Jadis, il y avait ici une école, fondée par une personalité du nom de Gazanfer Ağa; elle est une œuvre classique turque. Ce Gazanfer Ağa, a eu une vie doulourese. Selim II, fils du Législateur, l’avait emmené dans sa suite en venant de Kütahya et se l’attacha à son service, avec l’intention de lui confier une charge dans son Harem. Mais à cette époque, il n’était d’usage que d’utiliser l’assistance des nègres dans le gynecées. Gazanfer de son propre gré, quoique de race blanche, se fit castrer et gravit ainsi les divers écelons pour parvenir au rang de Has Odabaşı (Portier spécial de la Cour de Harem). En l’année 1603, s’étant cependant mêlé à la politique, il subit de ce chef la peine capitale.
Il aimait les lettres et les savants et on lui doit pas mal d’œvres charitables. Son mausolée se trouve à droite. Une fois passé le portail de son école, un bassin raifraîchit la cour. Des arcades dont les baies sont fermées par des encadrements vitrés, servent, grâce à leur profondeur, à installer dans les pièces communiquantes, l’ensemble de la collection des objets formant la musée de la ville. Ce bâtiment historique fut inauguré comme musée en 1946, après avoir subi des réparations essentielles au cours de l’année précédente.

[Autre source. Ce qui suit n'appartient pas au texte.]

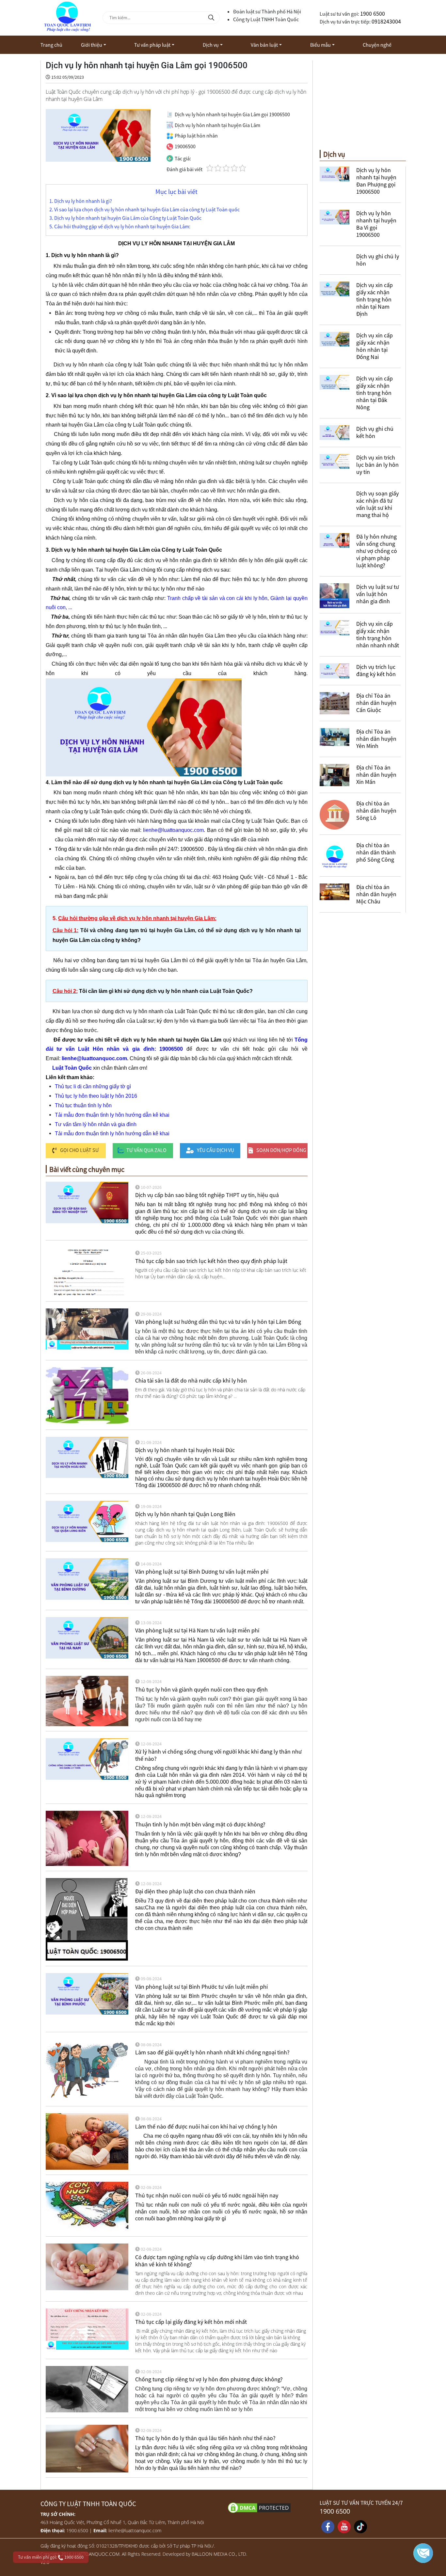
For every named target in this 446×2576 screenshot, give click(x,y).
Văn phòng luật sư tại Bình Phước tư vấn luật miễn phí (201, 1986)
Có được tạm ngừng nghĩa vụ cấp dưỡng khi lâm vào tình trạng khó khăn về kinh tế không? (217, 2260)
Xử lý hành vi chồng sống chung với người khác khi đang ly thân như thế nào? (218, 1755)
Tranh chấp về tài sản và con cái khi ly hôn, (218, 598)
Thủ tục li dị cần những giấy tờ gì (93, 1086)
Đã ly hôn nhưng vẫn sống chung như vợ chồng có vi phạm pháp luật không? (376, 551)
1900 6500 (372, 13)
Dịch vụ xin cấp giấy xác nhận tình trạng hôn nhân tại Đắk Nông (374, 393)
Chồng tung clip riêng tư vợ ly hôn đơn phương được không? (209, 2379)
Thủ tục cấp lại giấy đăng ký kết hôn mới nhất (191, 2321)
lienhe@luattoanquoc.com (173, 830)
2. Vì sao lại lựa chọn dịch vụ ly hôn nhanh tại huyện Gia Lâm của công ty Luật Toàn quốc (144, 209)
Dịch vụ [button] (211, 44)
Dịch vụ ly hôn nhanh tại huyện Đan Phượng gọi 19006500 (376, 180)
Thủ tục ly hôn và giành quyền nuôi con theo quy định (201, 1689)
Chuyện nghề (377, 44)
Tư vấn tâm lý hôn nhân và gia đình (95, 1124)
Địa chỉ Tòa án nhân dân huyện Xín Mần (376, 775)
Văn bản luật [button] (264, 44)
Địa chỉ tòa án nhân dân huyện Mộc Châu (376, 894)
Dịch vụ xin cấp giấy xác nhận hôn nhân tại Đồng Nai (374, 346)
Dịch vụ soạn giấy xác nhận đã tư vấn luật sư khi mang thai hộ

Les salles de gauche sont réservées aux paysages du vieil Istanbul et à des vues s’y rapportant. Les plans et les maquettes sont placés dans une section suivante; on remarque la reproduction du fameux tableau du Fatih par Bellini. Dans une autre pièce sont classés les règlements, normes et disciplines des diverses sectes musulmanes; les costumes et autre accessoires vestimentaires de derviches, bonnets, cannes ect... y sont exposés. La partie arrière du musée renferme les porcelaines portant les images disrinctes de la Manufacture de Beykoz et d’Istanbul; cristaux, verreries simples ou de couleur, sont mises en évidence.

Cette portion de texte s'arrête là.